The Media Recycling Team continues to ponder the problem with plastics.

If I had a dime for every time I heard the comment that Media Borough should join our neighbor states New York State and New Jersey in banning single use plastic bags in stores, I could buy myself a reusable shopping bag.  Many of us are increasingly concerned about the scourge of litter and microplastic pollution caused by single-use plastics such as plastic bags and foam takeout food containers.  Maybe it is just who I hang out with.  

And then there is my brother-in-law in New York State’s Southern Tier, who started hoarding plastic bags early this year when he heard the ban was coming.  He now has a lifetime supply which he will give up only when they are pried from his cold dead fingers.  And I do hang out with him. 

Whichever side of the issue you are on, municipalities in PA currently have no choice in the matter.  In the summer of 2019, leaders in the state General Assembly added language into a must-pass budget bill that implemented a 12-month preemption, prohibiting Pennsylvania cities and towns from implementing local policies to ban or put fees on, single-use plastics such as plastic bags, straws, plastic foam takeout food containers or other single-use plastics plaguing our environment.  

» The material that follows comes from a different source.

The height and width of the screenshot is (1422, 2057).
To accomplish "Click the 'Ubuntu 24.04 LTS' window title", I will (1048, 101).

“Advanced” Recycling?: Last month this column described lobbying efforts of the plastics industry to sway the PA General Assembly to promote legislation favoring “chemical recycling” and plastic-to-fuel (aka “pyrolysis”).  Billed as a solution to the plastic pollution and climate crisis, pyrolysis facilities, in actuality, produce toxic chemicals, like persistent organic pollutants (POPs), lead, arsenic, mercury, and polycyclic aromatic hydrocarbons and create harmful emissions.  Environmental groups such as PennEnvironment point out that rather than an answer to plastic pollution, pyrolysis is a distraction from real solutions– such as plastic reduction.  On November 18, the Pennsylvania State Senate passed House Bill 1808, which would promote burning plastics and turning them into crude oil and jet fuels under the guise of “recycling.” HB 1808 would also weaken pollution control standards for facilities where plastic-to-fuel processes take place, while incentivizing the production of more single-use plastic.  PennEnvironment, in a statement, called on Governor Wolf to veto the bill, saying, “Just like calling a hot dog ‘sushi’ doesn’t make it sushi, calling burning plastics ‘recycling’ doesn’t change what it is: just another way to burn fossil fuels.”

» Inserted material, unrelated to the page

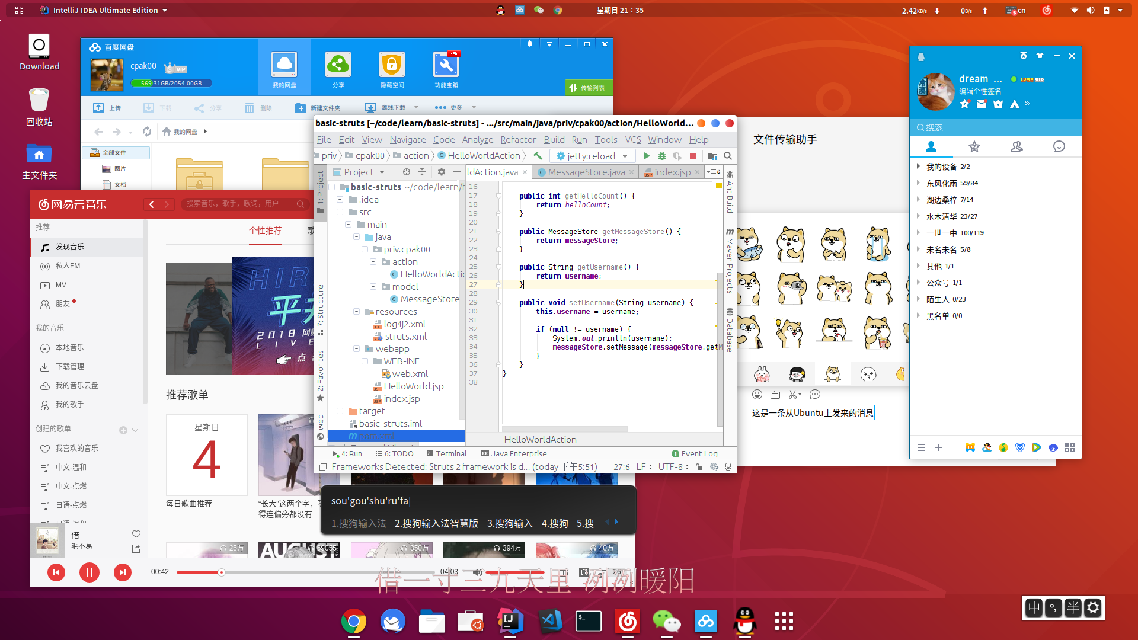Switch to the index.jsp editor tab
1138x640 pixels.
pos(672,172)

To see PennEnvironment’s statement click here .  To keep up with PennEnvironment’s work on environmental issues, text Zero Waste PA to 21333

Previous to the ban, Narberth had passed a plastic-bag ban ordinance, which is currently in effect.  Philadelphia passed a bag ban into law in December 2019 that is due to go into effect in January 2021.  Other PA municipalities are considering measures of this kind.  Philadelphia is now planning to sue the state over the preemption bill.

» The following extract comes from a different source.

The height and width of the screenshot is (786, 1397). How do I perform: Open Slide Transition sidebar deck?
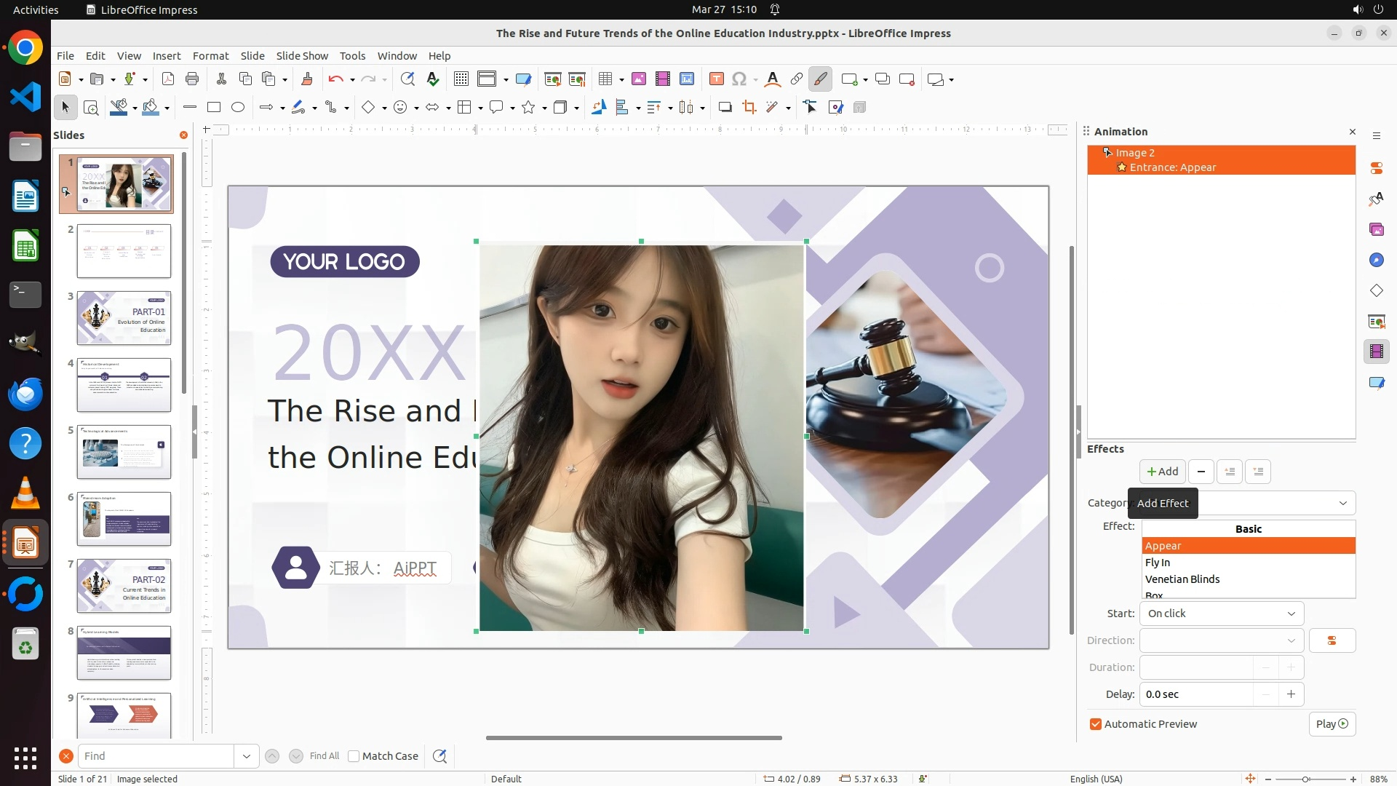click(x=1376, y=321)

Other states have declined to pass preemption bills like Pennsylvania’s.  In 2018, New Jersey Governor Phil Murphy vetoed such a bill, and in September the NJ Assembly passed the nation’s most comprehensive plastics legislation on Sept. 24, sending a bill to Gov. Phil Murphy’s desk that would ban single-use plastic bags and paper bags at large grocery stores, prohibit polystyrene foam containers at restaurants, and make plastic straws with meals by-request only, beginning in spring 2022.

How to Recycle in Media: For more information on Media Recycling—what, when and how to recycle—click here.

For more on the General Assembly preemption legislation…Visit: https://pennenvironment.org/blogs/updates/pae/state-legislature-preempts-cities-banning-single-use-plastics   

Click Here for more on other efforts to address plastic pollution.   

Should local government have the power to address environmental issues that negatively affect their constituents?  

Plastic pollution litters our streets, parks, and waterways, and threatens our native wildlife. Cleanup costs for our roads, streets, and sewer systems ends up imposing millions of dollars in cleanup costs for taxpayers and local rate payers.